Data provided START

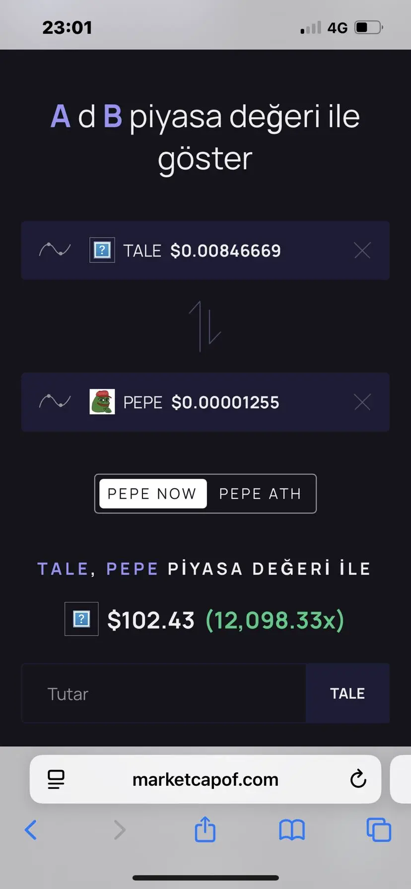This screenshot has height=889, width=411.
Task: Open the PEPE $0.00001255 coin selector
Action: click(x=206, y=402)
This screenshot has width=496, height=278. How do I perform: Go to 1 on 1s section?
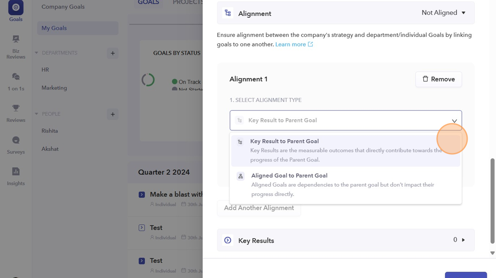coord(16,82)
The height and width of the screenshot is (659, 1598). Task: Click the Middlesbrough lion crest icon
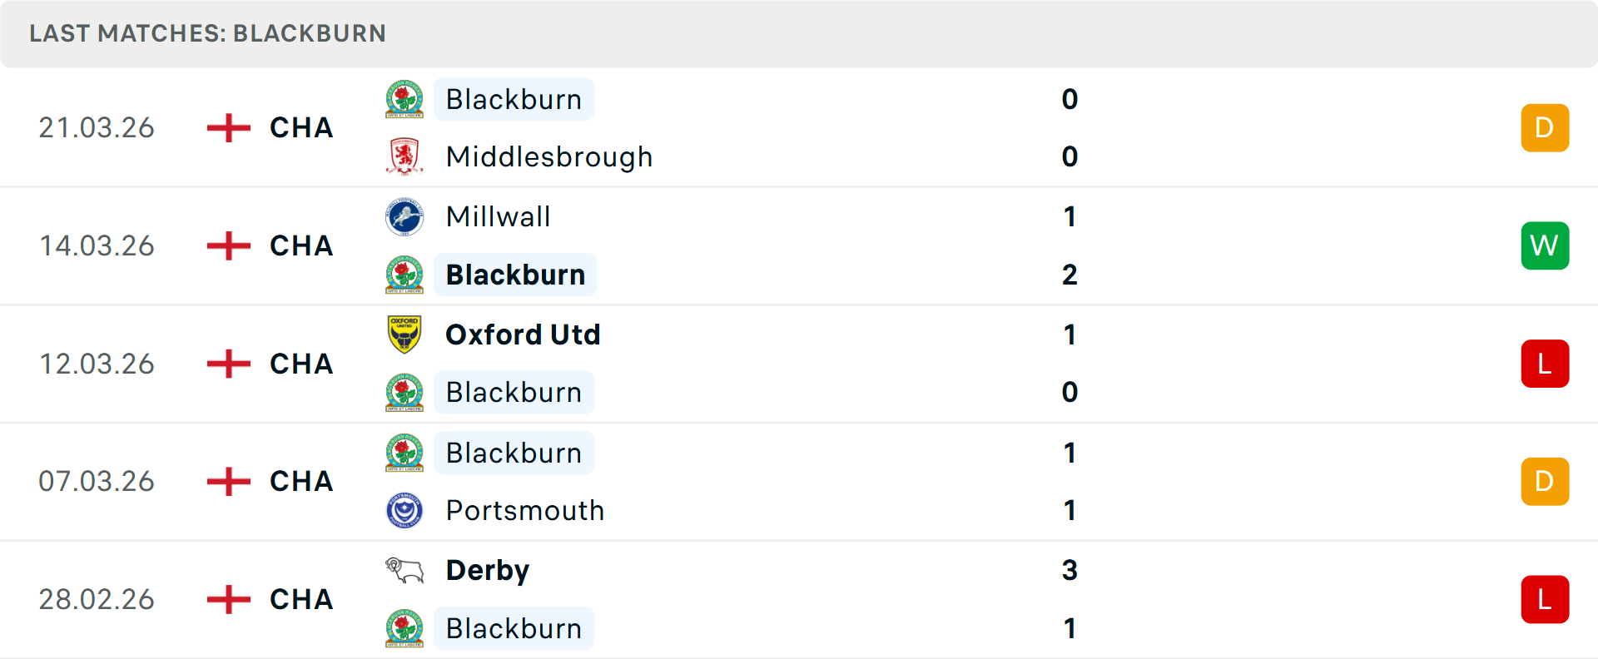404,156
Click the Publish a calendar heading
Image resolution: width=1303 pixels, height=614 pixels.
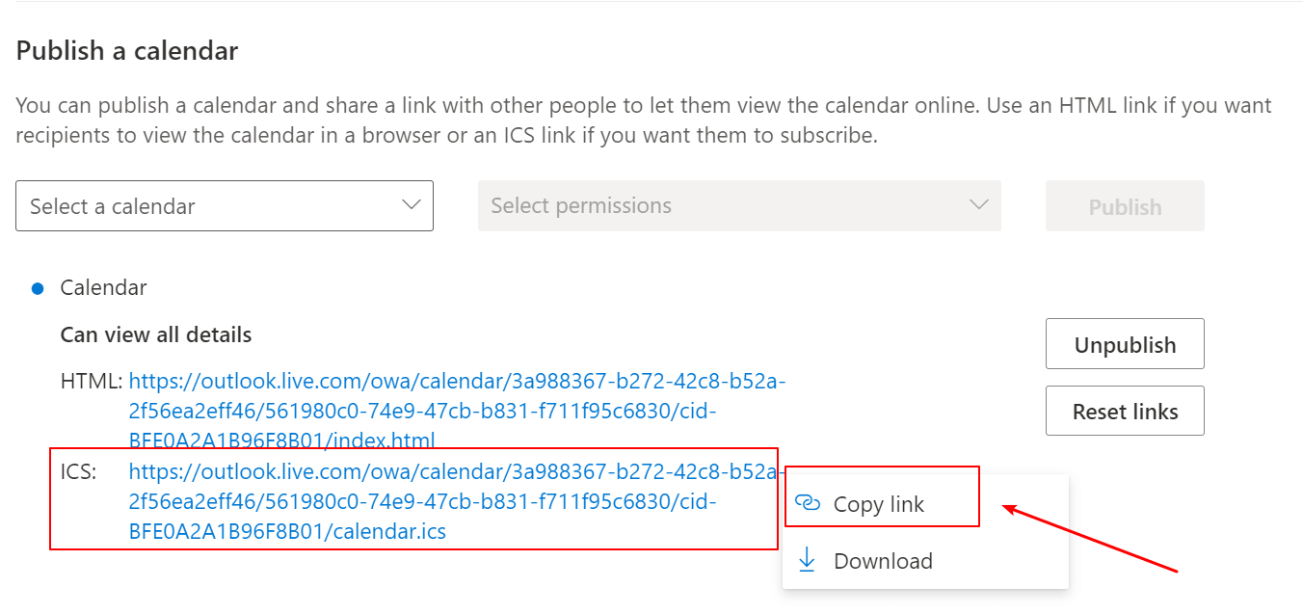pos(127,50)
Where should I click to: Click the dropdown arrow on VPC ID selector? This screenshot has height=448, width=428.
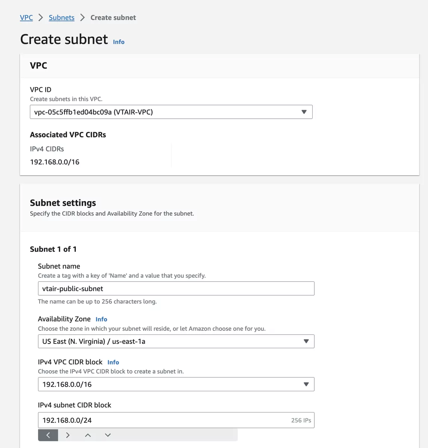[x=304, y=112]
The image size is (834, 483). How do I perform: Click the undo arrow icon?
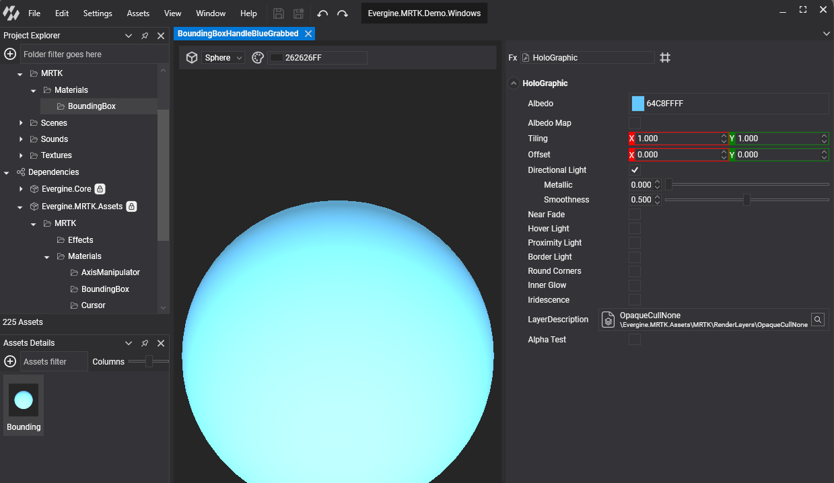point(322,13)
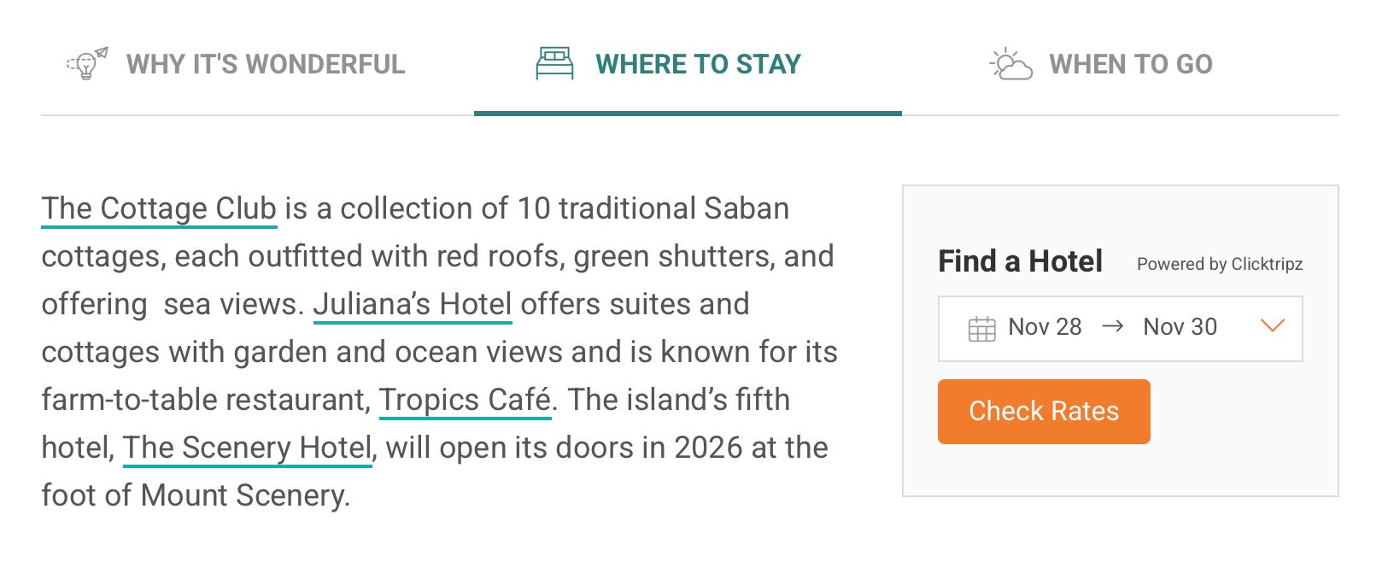Select the Where to Stay tab

(x=697, y=64)
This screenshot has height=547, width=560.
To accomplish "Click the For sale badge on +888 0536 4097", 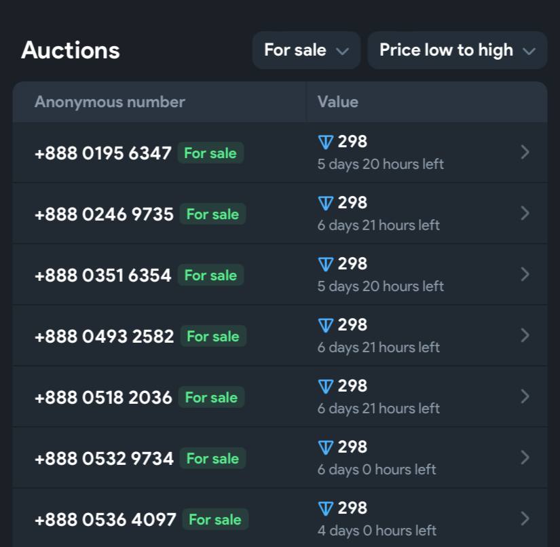I will 214,519.
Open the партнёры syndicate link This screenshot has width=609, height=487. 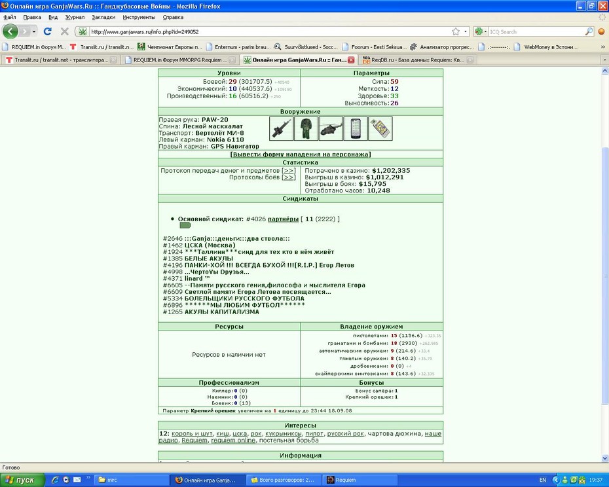(283, 219)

Data provided END

- **Requirement**
Range to print from the listing above: from the line with "Click the Publish a calendar heading" up to and including the line with "This screenshot has height=547, width=560.". Please print those lines exactly, with no pictures and nothing more.

- **Result below**
Click the Publish a calendar heading
Image resolution: width=1303 pixels, height=614 pixels.
pos(127,50)
Where should I click to: Click the dropdown arrow on VPC ID selector? This screenshot has height=448, width=428.
[x=304, y=112]
The image size is (834, 483). How do I perform: Click the undo arrow icon?
point(322,13)
Select the Where to Stay tab

(x=697, y=64)
This screenshot has height=547, width=560.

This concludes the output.